[GIVEN INFORMATION — start]

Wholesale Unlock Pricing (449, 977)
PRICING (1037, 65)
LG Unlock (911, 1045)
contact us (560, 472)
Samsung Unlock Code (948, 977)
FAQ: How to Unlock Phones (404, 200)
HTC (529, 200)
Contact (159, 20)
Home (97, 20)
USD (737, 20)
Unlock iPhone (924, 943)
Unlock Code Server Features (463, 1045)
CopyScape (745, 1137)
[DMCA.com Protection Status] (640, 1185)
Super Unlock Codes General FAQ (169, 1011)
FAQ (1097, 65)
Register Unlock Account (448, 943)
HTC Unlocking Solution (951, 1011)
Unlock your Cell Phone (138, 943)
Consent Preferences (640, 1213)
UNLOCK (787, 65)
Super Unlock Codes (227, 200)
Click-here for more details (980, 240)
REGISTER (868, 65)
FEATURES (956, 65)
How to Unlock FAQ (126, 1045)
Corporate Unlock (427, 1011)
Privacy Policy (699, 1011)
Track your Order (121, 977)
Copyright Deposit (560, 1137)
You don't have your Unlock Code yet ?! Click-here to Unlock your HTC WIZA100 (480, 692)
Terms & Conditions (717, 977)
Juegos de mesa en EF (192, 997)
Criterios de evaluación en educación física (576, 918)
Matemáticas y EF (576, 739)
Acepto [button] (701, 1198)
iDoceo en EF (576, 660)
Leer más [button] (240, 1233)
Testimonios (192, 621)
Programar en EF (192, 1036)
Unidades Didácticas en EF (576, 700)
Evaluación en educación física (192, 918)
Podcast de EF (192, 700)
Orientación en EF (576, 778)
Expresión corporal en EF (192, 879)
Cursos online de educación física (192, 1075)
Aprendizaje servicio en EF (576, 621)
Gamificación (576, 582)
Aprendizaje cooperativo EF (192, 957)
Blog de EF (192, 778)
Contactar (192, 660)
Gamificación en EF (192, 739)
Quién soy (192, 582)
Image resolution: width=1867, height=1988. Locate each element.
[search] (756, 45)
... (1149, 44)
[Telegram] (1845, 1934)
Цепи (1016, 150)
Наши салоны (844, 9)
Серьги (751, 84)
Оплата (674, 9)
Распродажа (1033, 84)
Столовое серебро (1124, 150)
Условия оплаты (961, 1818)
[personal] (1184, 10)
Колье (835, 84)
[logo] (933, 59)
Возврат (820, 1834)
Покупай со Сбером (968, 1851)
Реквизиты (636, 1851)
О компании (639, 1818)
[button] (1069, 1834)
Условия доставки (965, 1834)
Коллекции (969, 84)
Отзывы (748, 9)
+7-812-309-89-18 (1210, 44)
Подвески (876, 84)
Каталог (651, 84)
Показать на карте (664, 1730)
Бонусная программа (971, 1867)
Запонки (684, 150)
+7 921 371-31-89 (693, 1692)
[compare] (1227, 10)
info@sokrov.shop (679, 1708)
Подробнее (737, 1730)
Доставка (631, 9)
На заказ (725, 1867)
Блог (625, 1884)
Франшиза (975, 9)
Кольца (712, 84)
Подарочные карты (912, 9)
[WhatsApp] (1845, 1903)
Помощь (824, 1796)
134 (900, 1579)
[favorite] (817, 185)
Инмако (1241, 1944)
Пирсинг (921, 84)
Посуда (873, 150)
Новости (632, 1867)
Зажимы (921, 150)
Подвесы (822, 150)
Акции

[GIVEN INFORMATION — finish]

# WORK INSTRUCTION
Each line above from the one with "UNLOCK (787, 65)" up to and including the one with "Testimonios (192, 621)" must be set down exactly, and no line outside that span may appear.

# EXERCISE OUTPUT
UNLOCK (787, 65)
Super Unlock Codes (227, 200)
Click-here for more details (980, 240)
REGISTER (868, 65)
FEATURES (956, 65)
How to Unlock FAQ (126, 1045)
Corporate Unlock (427, 1011)
Privacy Policy (699, 1011)
Track your Order (121, 977)
Copyright Deposit (560, 1137)
You don't have your Unlock Code yet ?! Click-here to Unlock your HTC WIZA100 (480, 692)
Terms & Conditions (717, 977)
Juegos de mesa en EF (192, 997)
Criterios de evaluación en educación física (576, 918)
Matemáticas y EF (576, 739)
Acepto [button] (701, 1198)
iDoceo en EF (576, 660)
Leer más [button] (240, 1233)
Testimonios (192, 621)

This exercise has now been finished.